PROVIDED TEXT:
+ + +
The passing away of Asghar Ali Engineer leaves everyone poorer. He wasn’t only the face of the Bohra reform movement – a movement for human rights supported by the tallest intellectuals of the country. He was a scholar of Islam, whose interpretation of it was progressive and humanistic, embracing the egalitarian ideals of Marxism and feminism. The world, including the bastion of conservative Islam, Saudi Arabia, invited Engineer to share his knowledge and liberal reading of his religion.
Engineer was a brave man. Assaulted six times, twice almost fatally, by orthodox Bohras, simply for fighting constitutionally against the absolute hold of the Syedna over the community, it would have been easy for him to give up a fight he began openly in 1973, with an article in The Times of India. The social boycott against him declared by the Bohra clergy cut him off for years from his family, including his mother, and in his words, “almost drove (me) mad”.
The political establishment, all the way up to Indira Gandhi and Vajpayee, stood solidly behind the Syedna. Yet, Engineer remained a Reformist throughout, and not just in his personal life. Under his guidance, the Reformists became a force to reckon with, with women at the forefront of the movement. He showed the same courage in openly organising support for the Shahbano judgment, when the Muslim establishment mounted acampaign against it.
For me, Asghar Ali Engineer was many things – a fount of knowledge and a guru, yet one so devoid of arrogance that I was able to, over the past 20 years, interact with him as a friend. I first met him as a member of the Committee for the Protection of Democratic Rights, of which he was both founder and vice-president. In the late ’70s and early ’80s, CPDR members used to demonstrate holding placards in a narrow lane across the road from Badri Mahal, Fort – that was as close to the Bohra headquarters as the police would allow us to get. Yet this insignificant bunch of youngsters, led by Engineer and a few other Reformists, would be considered enough of a threat to be stoned by orthodox Bohras. I used to be terrified, but not the much older Engineer.
As a novice in journalism, I turned to Engineer for everything concerning Muslims – be it history, the freedom movement, communal politics. Always ready to share his immense knowledge, he never grew impatient at my endless questions. I would interview others too, but no one had his rounded, secular, yet scholarly perspective.
In 1984, after seeing the partisan conduct of the police towards the Shiv Sena, during the riots that broke out in Bhiwandi, Thane and Mumbai, I told him I supported those young Muslims who felt revenge was the only solution. “No, never,” was his immediate response. “Revenge will only set off an endless cycle of violence, which will help no one, Muslims least of all.”
+ + +
Dataset rows:
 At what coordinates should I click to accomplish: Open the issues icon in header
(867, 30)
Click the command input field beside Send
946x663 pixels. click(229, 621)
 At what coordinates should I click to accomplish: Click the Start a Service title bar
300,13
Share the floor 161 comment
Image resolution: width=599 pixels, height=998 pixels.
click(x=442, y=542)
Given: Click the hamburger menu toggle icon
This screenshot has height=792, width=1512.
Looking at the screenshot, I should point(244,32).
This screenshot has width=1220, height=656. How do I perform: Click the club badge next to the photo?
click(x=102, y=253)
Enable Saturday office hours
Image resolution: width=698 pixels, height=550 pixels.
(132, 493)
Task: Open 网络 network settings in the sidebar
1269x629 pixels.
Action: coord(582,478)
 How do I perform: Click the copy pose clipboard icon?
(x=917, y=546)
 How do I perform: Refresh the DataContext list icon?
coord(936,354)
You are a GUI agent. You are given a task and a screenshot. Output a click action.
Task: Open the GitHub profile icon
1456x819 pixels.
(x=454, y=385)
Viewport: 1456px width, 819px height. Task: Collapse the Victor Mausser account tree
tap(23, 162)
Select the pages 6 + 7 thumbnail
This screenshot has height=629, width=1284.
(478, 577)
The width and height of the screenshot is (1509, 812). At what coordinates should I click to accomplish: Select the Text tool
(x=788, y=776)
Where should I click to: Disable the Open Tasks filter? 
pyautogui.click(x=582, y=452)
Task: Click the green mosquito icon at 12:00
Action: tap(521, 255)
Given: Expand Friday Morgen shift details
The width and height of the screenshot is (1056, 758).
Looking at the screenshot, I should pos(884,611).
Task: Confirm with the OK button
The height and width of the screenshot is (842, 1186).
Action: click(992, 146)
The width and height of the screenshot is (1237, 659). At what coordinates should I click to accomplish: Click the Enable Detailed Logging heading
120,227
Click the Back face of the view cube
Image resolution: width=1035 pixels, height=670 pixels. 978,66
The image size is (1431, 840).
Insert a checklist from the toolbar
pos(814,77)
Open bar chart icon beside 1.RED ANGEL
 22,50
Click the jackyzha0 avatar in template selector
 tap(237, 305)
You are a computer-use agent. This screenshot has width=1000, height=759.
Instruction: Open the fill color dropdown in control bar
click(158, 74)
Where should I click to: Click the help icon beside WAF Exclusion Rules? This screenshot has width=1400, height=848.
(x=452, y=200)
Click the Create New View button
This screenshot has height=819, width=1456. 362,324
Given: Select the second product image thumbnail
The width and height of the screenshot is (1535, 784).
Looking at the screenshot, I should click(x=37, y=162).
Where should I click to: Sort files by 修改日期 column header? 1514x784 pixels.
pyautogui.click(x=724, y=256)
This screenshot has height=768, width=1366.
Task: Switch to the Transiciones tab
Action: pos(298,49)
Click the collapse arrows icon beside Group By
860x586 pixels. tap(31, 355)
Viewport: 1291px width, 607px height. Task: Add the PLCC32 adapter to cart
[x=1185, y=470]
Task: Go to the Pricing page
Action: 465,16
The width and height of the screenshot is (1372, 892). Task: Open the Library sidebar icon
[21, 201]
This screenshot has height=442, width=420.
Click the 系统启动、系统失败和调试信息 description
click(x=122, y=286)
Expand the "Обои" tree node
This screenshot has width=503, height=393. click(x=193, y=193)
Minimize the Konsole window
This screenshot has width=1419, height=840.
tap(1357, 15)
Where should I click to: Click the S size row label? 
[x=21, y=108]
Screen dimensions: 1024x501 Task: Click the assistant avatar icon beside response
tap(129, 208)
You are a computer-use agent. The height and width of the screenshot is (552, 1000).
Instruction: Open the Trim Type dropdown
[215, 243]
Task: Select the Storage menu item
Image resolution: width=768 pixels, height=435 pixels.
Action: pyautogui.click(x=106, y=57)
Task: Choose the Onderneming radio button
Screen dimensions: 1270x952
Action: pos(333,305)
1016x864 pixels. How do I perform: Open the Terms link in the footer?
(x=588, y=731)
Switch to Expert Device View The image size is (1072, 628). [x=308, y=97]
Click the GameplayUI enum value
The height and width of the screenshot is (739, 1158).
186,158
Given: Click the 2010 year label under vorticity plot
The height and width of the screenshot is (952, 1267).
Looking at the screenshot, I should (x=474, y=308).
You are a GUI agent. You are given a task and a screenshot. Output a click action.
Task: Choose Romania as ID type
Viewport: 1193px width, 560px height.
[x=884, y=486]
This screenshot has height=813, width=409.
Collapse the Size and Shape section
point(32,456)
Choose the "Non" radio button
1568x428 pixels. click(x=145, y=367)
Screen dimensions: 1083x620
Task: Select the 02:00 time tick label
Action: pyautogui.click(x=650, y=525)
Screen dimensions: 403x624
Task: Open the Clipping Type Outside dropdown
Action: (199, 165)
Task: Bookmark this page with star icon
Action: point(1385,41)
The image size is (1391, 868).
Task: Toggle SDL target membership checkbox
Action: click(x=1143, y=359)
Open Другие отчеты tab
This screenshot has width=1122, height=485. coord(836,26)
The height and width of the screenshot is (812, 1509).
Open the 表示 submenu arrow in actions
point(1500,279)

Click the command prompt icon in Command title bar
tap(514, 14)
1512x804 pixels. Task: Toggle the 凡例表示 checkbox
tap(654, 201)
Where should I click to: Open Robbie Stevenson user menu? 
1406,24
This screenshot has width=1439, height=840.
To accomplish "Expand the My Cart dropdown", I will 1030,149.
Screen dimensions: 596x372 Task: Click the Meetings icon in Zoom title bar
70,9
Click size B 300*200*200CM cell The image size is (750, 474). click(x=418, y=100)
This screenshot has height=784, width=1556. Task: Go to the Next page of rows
+ + +
TASKS FOR THIS EXERCISE:
1. Using the text on Asghar Ali Engineer, answer the following:
(a) In what year did Engineer openly begin his fight, and in which newspaper did the article that began it appear?
(b) How many times was he assaulted by orthodox Bohras?
(c) Of which committee was he both founder and vice-president?
2. Transcribe the passage of the text on Asghar Ali Engineer from "As a novice" up to and including "yet scholarly perspective.".

RESPONSES TO THE EXERCISE:
1.
(a) 1973, in The Times of India.
(b) Six times, twice almost fatally.
(c) The Committee for the Protection of Democratic Rights.

2.
As a novice in journalism, I turned to Engineer for everything concerning Muslims – be it history, the freedom movement, communal politics. Always ready to share his immense knowledge, he never grew impatient at my endless questions. I would interview others too, but no one had his rounded, secular, yet scholarly perspective.